2001 film by Suresh Krishnan

Achaneyanenikkishtam is a 2001 Indian Malayalam-language family drama film directed by Suresh Krishnan, written by Suresh Poduval and produced by Menaka. It features Ashwin Thampi, Kalabhavan Mani, Biju Menon, and Lakshmi Gopalaswamy in the lead roles, and Mohanlal appears in a guest role. The film was released on 30 November 2001. It won the Kerala State Film Award for Best Music Director for M. G. Radhakrishnan.

==Plot==

The story is about a poor lorry driver named Bhaskaran, who tries to give his son Kunjunni, a good education by sending him to a very expensive school. The rest of the story revolves around the events Kunjunni goes through in his life.This is so-called story of this film .

==Cast==
- Kalabhavan Mani as Bhaskaran
- Biju Menon as Anand
- Lakshmi Gopalaswamy as Seetha Nair
- Jagathy Sreekumar as Nalinakshan
- Ashwin Thampi as Kunjunni
- Nandu as Kariyachan
- Devan as Andrews Issac
- Suchitra Murali as Sofia
- T. P. Madhavan as Nambeeshan
- Poojappura Ravi as Chettiyar
- Vinu Chakravarthy as Kovai Neelakandan
- Kochu Preman as Kurup Mash
- Sreekala Thaha
- Keerthy Suresh as Kunjunni's classmate
- Mohanlal as Mahadevan (Cameo appearance)

== Soundtrack ==
The film's soundtrack contains 9 songs, all composed by M. G. Radhakrishnan, with lyrics by S. Ramesan Nair. 'Shalabham Vazhimaaruma' is in the Darbari Kanada raga.

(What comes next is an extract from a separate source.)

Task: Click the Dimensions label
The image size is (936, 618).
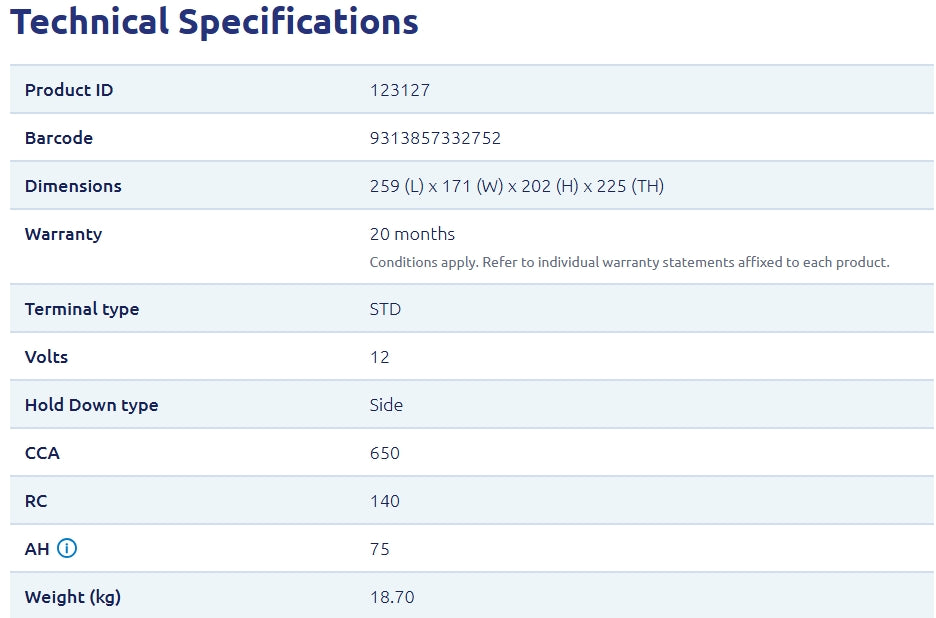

| No. | Title | Singer(s) |
|---|---|---|
| 1 | "Aa Thathaa" | M. G. Sreekumar, Ranjini Jose |
| 2 | "Kaatte Kaatte" | M. G. Sreekumar |
| 3 | "Kaatte Kaatte" | Radhika Thilak |
| 4 | "Kalivattam" | Kalabhavan Mani |
| 5 | "Shalabham Vazhimaarumaa" | M. G. Sreekumar, K. S. Chitra |

==Awards==
The film won the Kerala State Film Award for Best Music Director for M. G. Radhakrishnan.